Владимир Орлов - Десять веков белорусской истории (862-1918): События. Даты, Иллюстрации.
Великий князь Жигимонт Старый смог собрать под свои знамена в Менске только немногим более 35 тысяч воинов. Там были 16 тысяч всадников посполитого ополчения Великого Княжества под командованием прославленного гетмана Константина Острожского, 14 тысяч польских конников, три тысячи наемной пехоты и 2500 шляхтичейдобровольцев из Польши. Жигимонт с четырехтысячным войском остался в Борисове, а главные силы во главе с Острожским двинулись навстречу вражеской орде. В конце августа произошли первые стычки с захватчиками на реках Березине, Бобре и Друга.
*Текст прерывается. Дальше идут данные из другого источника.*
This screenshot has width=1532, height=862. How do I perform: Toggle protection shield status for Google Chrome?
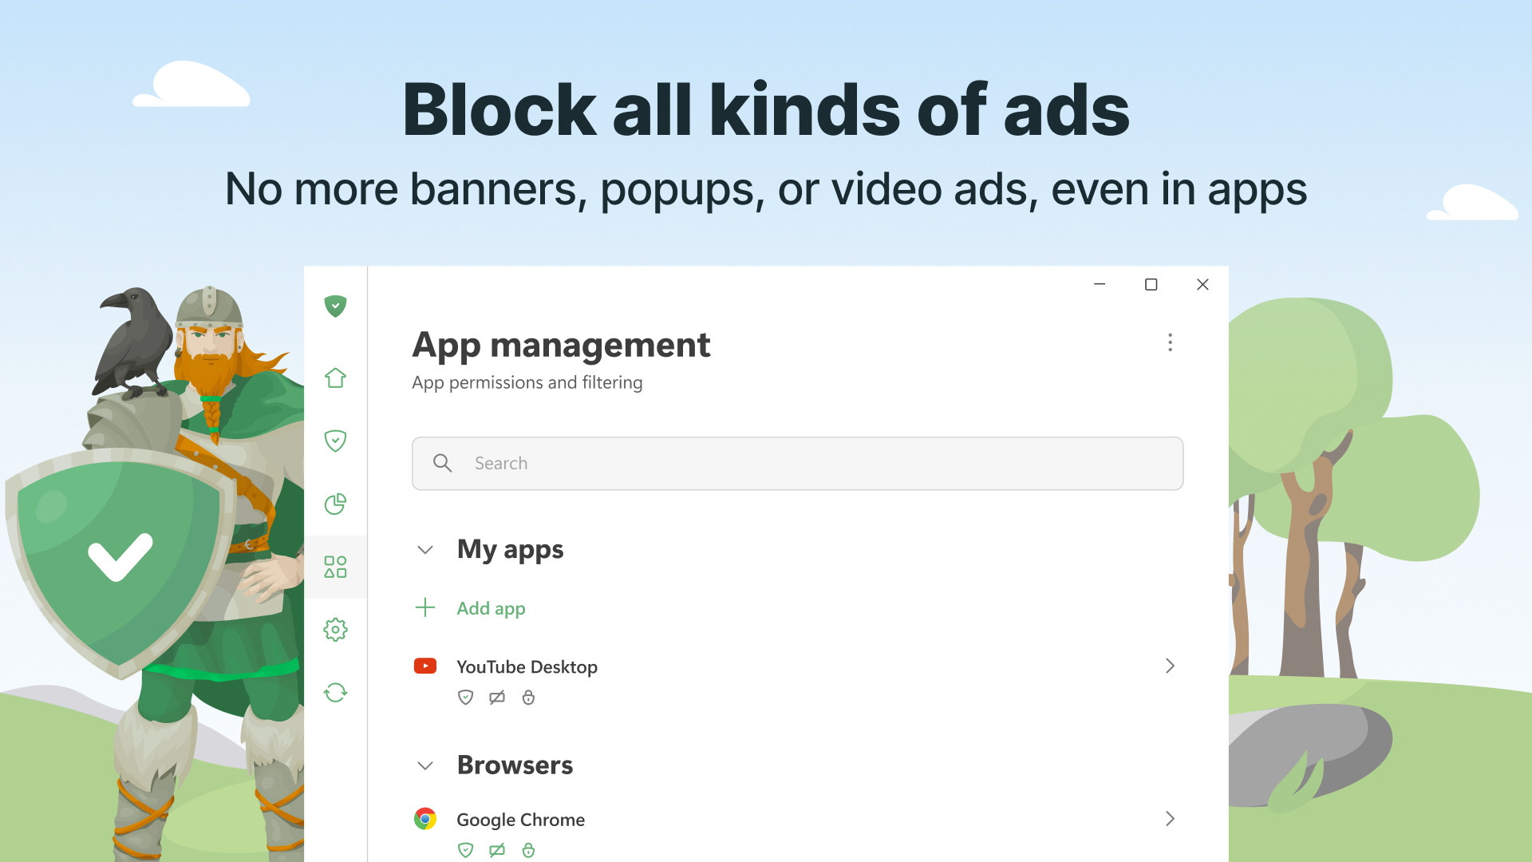tap(465, 850)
После нескольких поражений русское войско остановилось между Оршей и Дубровно на речке Крапивна. Здесь и произошла решающая битва. Часть конницы Острожского вплавь и вброд — без потерь — переправилась через Днепр. Оставшиеся конница, пехота и артиллерия преодолели реку несколько выше по течению, по тайно наведенному наплывному мосту. Полки Константина Острожского начали строиться в боевые порядки напротив лагеря московитов в ночь с 7 на 8 сентября. В центре гетман поставил 16 тысяч литвинской конницы, по сторонам — поляков. Впереди были собраны самые меткие стрелки.
На рассвете под звуки труб и барабанов московские воеводы Челяднин и Булгаков-Голица повели полки в первую атаку. Острожский обратился к своим воинам с короткой пламенной речью: «Мужественные рыцари! Пусть доблесть и мужество ваши будут достойны славных отцов!..»
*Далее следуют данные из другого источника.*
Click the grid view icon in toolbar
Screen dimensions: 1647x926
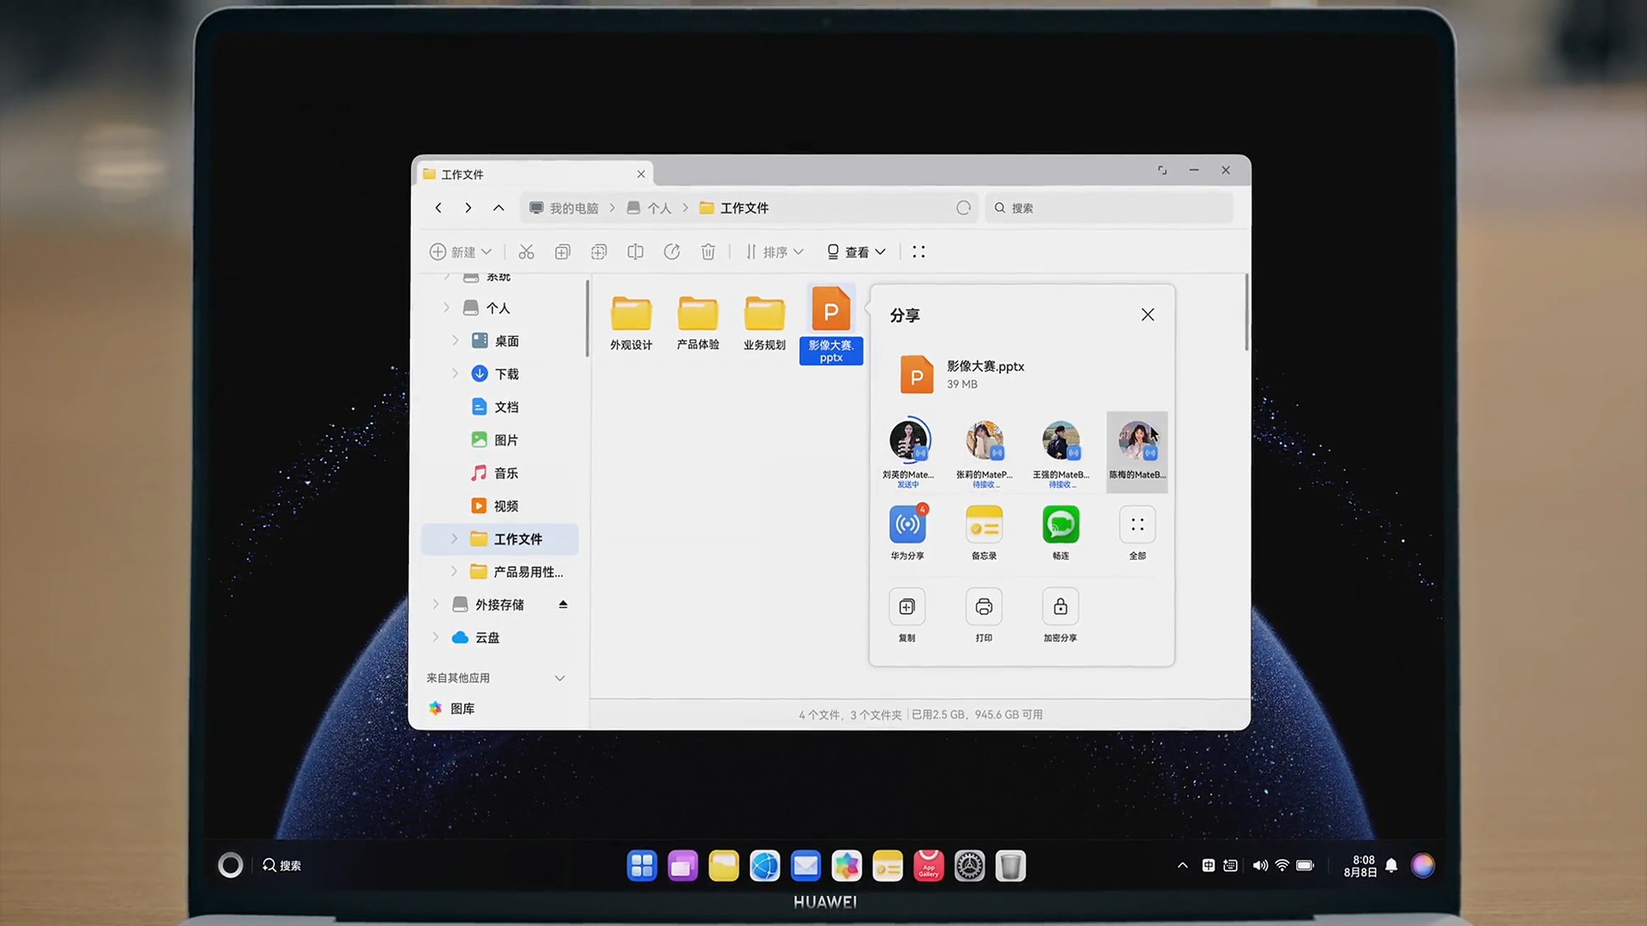918,251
Неудача первой атаки не слишком смутила Челяднина и Голицу: они имели почти трехкратный перевес — 80 тысяч против 30. Такая самоуверенность сослужила воеводам плохую службу. Они неудачно взаимодействовали и даже не считали нужным помогать друг другу. Когда воины Острожского ударили по полкам Булгакова-Голицы, Челяднин от боя уклонился, а когда удар обрушился на его воинов, Голица отплатил тем же.
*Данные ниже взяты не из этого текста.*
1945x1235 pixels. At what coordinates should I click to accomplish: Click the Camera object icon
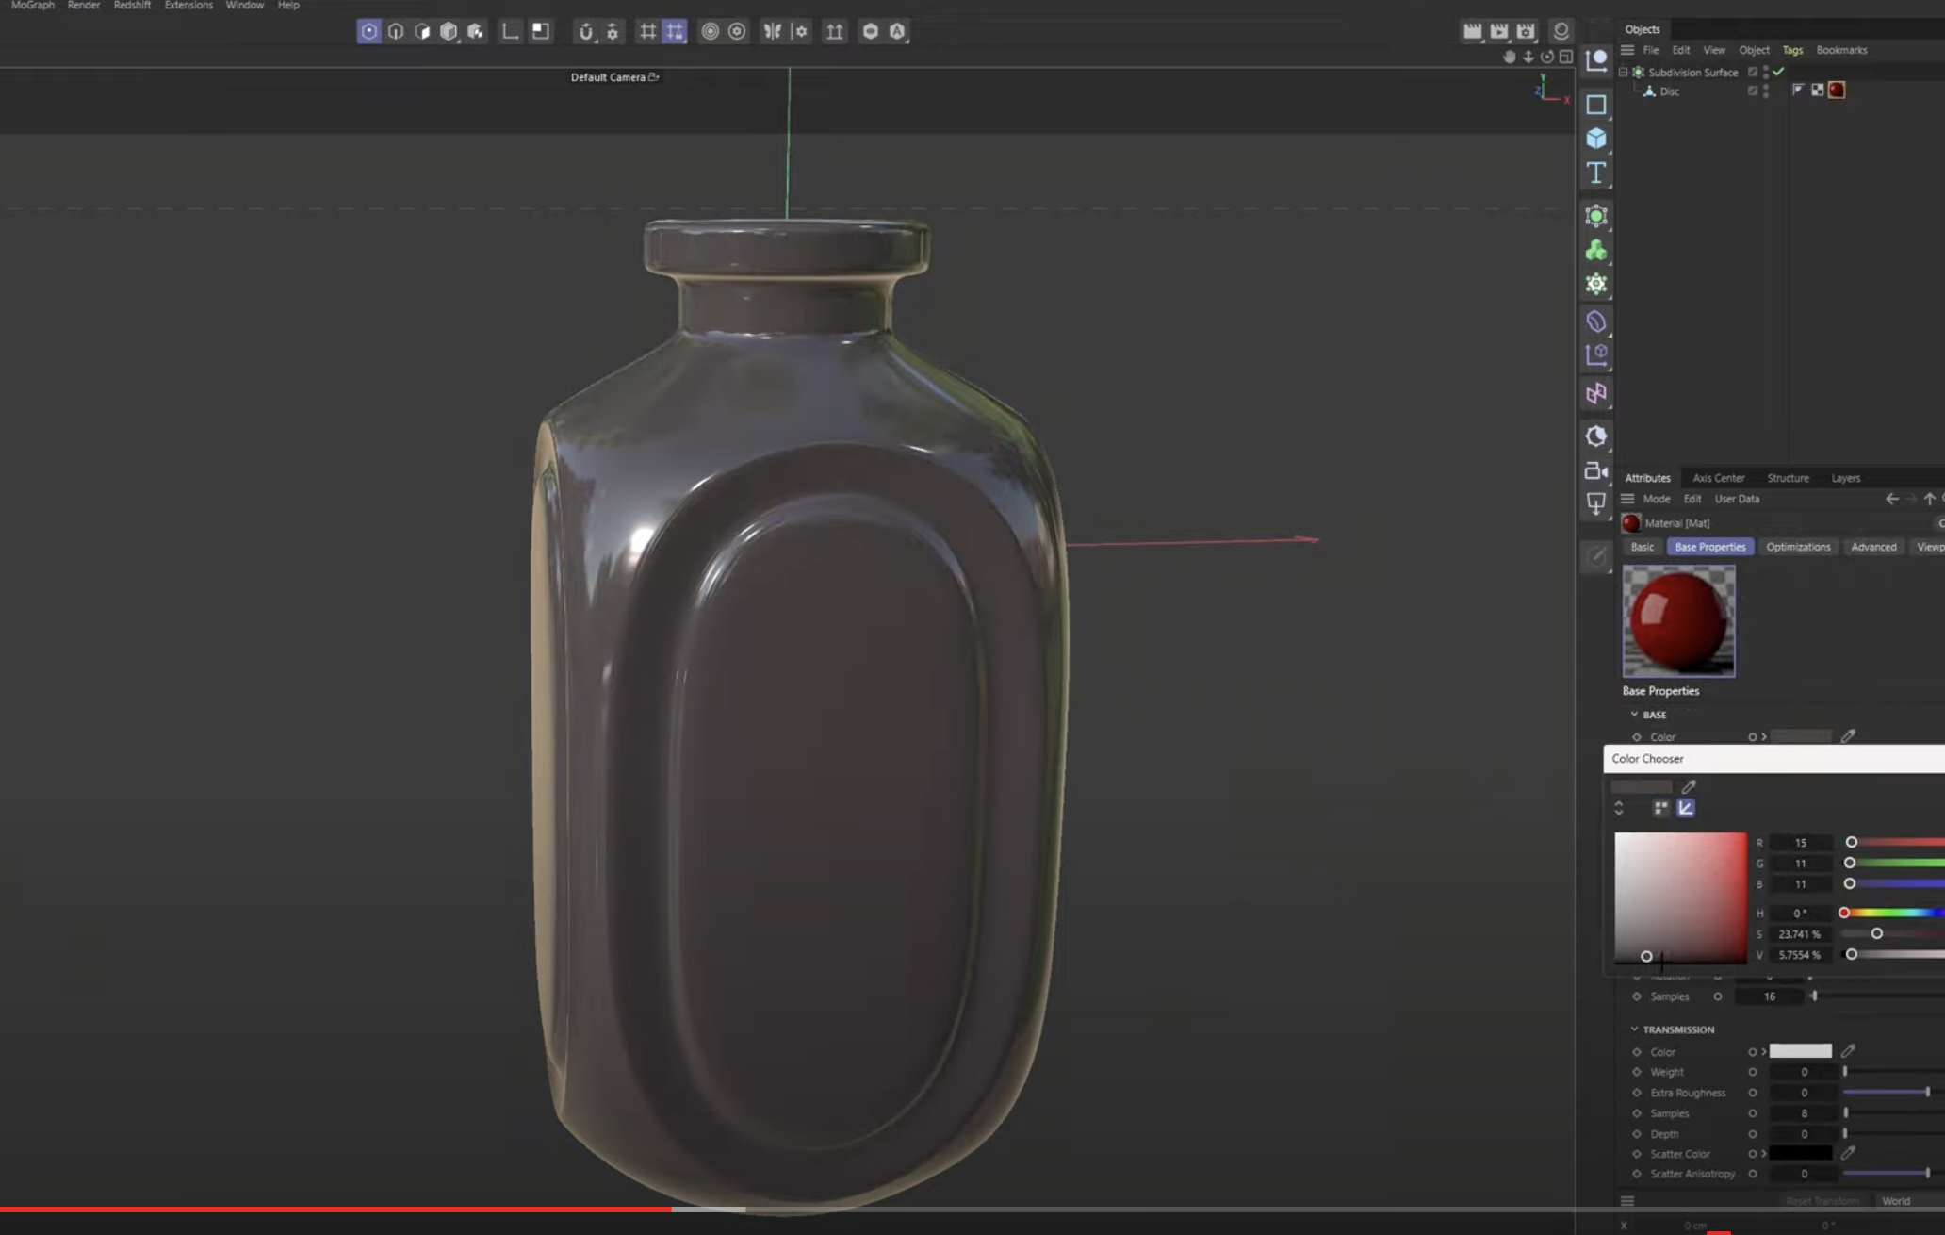(x=1595, y=470)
Попытка обойти наше войско и налететь с тыла не удалась, и после полудня московские воеводы бросили на противника главные силы. Битва достигла наивысшего накала. Гетман был среди своих ратников. Его поднятая над головой булава придавала мужество слабейшим.
И вдруг случилось совершенно неожиданное: конница Острожского заколебалась, ослабила свой натиск, а потом и вовсе покатилась назад. Растянутые боевые порядки московитов с победными криками перешли в наступление. Несколько минут всадники и впрямь спасались бегством, а затем внезапно круто повернули в сторону. Русская дворянская конница оказалась перед специально оставленными в засаде орудиями. Смертоносный град артиллерии прервал атаку. Чужаки, сбиваясь в нестройные толпы, засуетились и показали недавним «беглецам» спины. Конница Острожского рассекла орду завоевателей на части и рассеяла их по широкому прибрежному полю.
Врагов гнали и рубили еще пять верст. Вода в Крапивне покраснела от крови и, согласно преданию, вышла из берегов, так как тела множества убитых запрудили реку. Многие нашли свою смерть в Днепре, в окрестных лесах и болотах.
Летописи и хроники сообщают, что московская рать потеряла убитыми около 40 тысяч. Челяднин, Булгаков-Голица и еще восемь воевод попали в плен. Вместе с ними в руках победителей оказались две тысячи «детей боярских» и три тысячи рядовых воинов. Ошеломленный вестью о полном разгроме своей армии, Василий III объявил, что все пленные для него — мертвы и бросил их на произвол судьбы. Булгаков-Голица возвратился в Москву только в 1552 году.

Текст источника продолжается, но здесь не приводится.